◆ Passage provided
== Segment start ==
Waltz Flight Assistant

ReviewAudited by ClawScan on May 13, 2026.

Overview

The plugin matches its flight-booking purpose, but it can send trip details to Waltz, persist trip identifiers, and make real bookings or card charges after user approval.

Install only if you want Waltz to handle real flight searches and bookings. Use the recommended HTTPS backend, review all itinerary and payment details carefully, give explicit approval only when ready to be charged, and clear the plugin’s local state if you want to reset its stored identity or active trips.

Findings (4)

Artifact-based informational review of SKILL.md, metadata, install specs, static scan signals, and capability signals. ClawScan does not execute the skill or run runtime probes.

What this means

During an active trip, short messages like “yes” or “continue” may be treated as instructions to proceed with the current flight flow.

Why it was flagged

The skill deliberately keeps active flight conversations routed through its booking tool and interprets short replies in context. This supports the stated purpose, but it can make ambiguous replies continue a booking workflow.

Skill content
Treat short replies such as `1`, `2`, ... `yes`, `no`, `go ahead`, `book it`, `continue`, and `same one` as continuation turns... Never switch to unrelated tools or skills while a flight search or booking is in progress.
Recommendation

Use clear language when approving payments, and say “cancel this trip” or “start a different trip” before changing topics.

What this means

A confirmed approval can lead to an actual flight booking and card charge.
== Segment end ==
◆ Source information
== Segment start ==
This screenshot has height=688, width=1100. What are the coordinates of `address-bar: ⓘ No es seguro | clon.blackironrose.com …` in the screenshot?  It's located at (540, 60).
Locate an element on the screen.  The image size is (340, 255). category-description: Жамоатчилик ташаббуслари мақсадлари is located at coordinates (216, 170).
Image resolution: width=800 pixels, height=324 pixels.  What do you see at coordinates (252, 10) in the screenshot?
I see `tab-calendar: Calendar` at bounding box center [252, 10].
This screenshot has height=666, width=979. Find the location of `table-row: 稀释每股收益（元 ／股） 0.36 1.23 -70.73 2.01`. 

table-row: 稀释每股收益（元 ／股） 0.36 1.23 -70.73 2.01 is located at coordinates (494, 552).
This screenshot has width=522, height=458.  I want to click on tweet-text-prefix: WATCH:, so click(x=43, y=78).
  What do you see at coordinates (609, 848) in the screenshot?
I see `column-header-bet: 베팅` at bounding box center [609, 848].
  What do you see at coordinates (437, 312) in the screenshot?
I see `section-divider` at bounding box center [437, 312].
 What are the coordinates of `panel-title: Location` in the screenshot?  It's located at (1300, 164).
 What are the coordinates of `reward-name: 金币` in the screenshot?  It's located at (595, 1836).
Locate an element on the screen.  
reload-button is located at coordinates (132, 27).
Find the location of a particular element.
== Segment end ==
Please resume the Waltz Flight Assistant review above, starting right after its final sentence.

◆ Written reply
Why it was flagged

The plugin is designed to use a saved card and complete real bookings after approval. That is purpose-aligned, but it is high-impact account and payment authority.

Skill content
If `flight_assistant` returns `APPROVAL REQUIRED`, ask the user for explicit approval to charge the saved card for the exact total shown.
Recommendation

Before approving, verify the itinerary, total price, merchant, card context, cancellation/refund terms, and that the payment link is the expected Stripe-hosted flow.

What this means

Your trip details, passenger information you provide, and booking workflow context may be processed by the Waltz backend.

Why it was flagged

Flight conversation messages are sent to the configured hosted A2A backend along with a stable OpenClaw identifier. This is expected for the integration, but it carries sensitive travel and booking context outside the local agent.

Skill content
metadata: { openclawId: params.openclawId } ... fetch(`${requireBaseUrl(params.config)}/a2a`, { method: "POST", headers: buildHeaders(params.config), body: JSON.stringify(rpcBody)
Recommendation

Use the recommended HTTPS Waltz backend unless you trust an alternate deployment, and review the provider’s privacy and booking policies before sharing sensitive travel details.

What this means

The assistant can resume active trips and retrieve bookings tied to the same local identity, but local state files also retain identifiers for that purpose.

Why it was flagged

The plugin persists a stable OpenClaw ID and active trip session metadata locally. Active sessions are time-limited, but the stored ID can link future booking recall to the same user identity.

Skill content
await writeFile(filePath, `${generated}\n`, "utf8"); ... contextId: updates.contextId, ... channelId: updates.channelId ... conversationId: updates.conversationId ... accountId: updates.accountId ... expiresAt: now + ACTIVE_FLIGHT_TTL_MS
Recommendation

If you stop using the plugin or want to reset booking identity, disable the plugin and remove its state directory under the OpenClaw state path.